ASSIGNMENT. Your task is to reproduce exactly the lines that run from the beginning of the data through the line where "Open the Options" appears.

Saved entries
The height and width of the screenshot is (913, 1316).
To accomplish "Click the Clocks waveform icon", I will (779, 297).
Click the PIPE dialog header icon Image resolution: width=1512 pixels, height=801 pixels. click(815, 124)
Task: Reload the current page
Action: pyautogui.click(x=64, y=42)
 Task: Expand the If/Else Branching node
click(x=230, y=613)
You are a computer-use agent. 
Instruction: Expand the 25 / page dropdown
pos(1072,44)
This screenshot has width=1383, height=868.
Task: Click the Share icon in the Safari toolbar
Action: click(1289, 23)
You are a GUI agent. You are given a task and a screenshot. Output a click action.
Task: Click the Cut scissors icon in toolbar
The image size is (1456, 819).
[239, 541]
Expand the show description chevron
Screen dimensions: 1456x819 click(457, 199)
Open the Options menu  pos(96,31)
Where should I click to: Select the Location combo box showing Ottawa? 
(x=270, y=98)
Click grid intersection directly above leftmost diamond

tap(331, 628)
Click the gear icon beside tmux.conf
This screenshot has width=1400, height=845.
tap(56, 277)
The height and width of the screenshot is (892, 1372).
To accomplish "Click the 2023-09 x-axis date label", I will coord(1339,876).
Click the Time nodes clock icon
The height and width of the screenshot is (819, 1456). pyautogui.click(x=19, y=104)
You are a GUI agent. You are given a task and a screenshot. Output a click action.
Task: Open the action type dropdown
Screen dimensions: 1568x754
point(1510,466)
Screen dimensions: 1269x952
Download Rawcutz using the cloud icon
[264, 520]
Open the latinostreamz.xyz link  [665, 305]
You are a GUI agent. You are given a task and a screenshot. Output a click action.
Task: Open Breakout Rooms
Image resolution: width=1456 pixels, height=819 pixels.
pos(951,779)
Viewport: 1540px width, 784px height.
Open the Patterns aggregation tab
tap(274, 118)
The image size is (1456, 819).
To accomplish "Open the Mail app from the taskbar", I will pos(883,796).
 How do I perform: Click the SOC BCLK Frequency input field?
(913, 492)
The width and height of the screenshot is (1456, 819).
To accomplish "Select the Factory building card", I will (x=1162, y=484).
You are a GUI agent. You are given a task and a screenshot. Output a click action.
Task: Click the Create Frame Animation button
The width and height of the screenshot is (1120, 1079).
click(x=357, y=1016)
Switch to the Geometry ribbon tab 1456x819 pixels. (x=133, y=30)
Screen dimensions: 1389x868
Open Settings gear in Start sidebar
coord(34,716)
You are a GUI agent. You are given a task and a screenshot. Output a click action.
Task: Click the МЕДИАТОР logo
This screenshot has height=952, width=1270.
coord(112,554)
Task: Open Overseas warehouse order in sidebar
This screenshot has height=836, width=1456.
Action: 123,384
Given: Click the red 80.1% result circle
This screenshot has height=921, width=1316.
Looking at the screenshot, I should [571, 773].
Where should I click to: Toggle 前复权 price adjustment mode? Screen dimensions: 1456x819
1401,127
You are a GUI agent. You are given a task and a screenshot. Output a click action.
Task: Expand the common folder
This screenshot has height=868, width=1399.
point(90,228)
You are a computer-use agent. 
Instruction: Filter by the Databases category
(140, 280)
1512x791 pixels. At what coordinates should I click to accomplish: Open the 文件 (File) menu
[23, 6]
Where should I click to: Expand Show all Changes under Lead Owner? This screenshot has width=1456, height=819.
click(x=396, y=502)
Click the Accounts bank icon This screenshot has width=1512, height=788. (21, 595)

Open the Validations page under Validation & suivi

ANSWER FOR THE TASK.
The height and width of the screenshot is (913, 1316).
To accomplish "Click the Clocks waveform icon", I will (779, 297).
Click the PIPE dialog header icon Image resolution: width=1512 pixels, height=801 pixels. click(815, 124)
Task: Reload the current page
Action: pyautogui.click(x=64, y=42)
 Task: Expand the If/Else Branching node
click(x=230, y=613)
You are a computer-use agent. 
Instruction: Expand the 25 / page dropdown
pos(1072,44)
This screenshot has width=1383, height=868.
Task: Click the Share icon in the Safari toolbar
Action: click(1289, 23)
You are a GUI agent. You are given a task and a screenshot. Output a click action.
Task: Click the Cut scissors icon in toolbar
The image size is (1456, 819).
[239, 541]
Expand the show description chevron
Screen dimensions: 1456x819 click(457, 199)
Open the Options menu  pos(96,31)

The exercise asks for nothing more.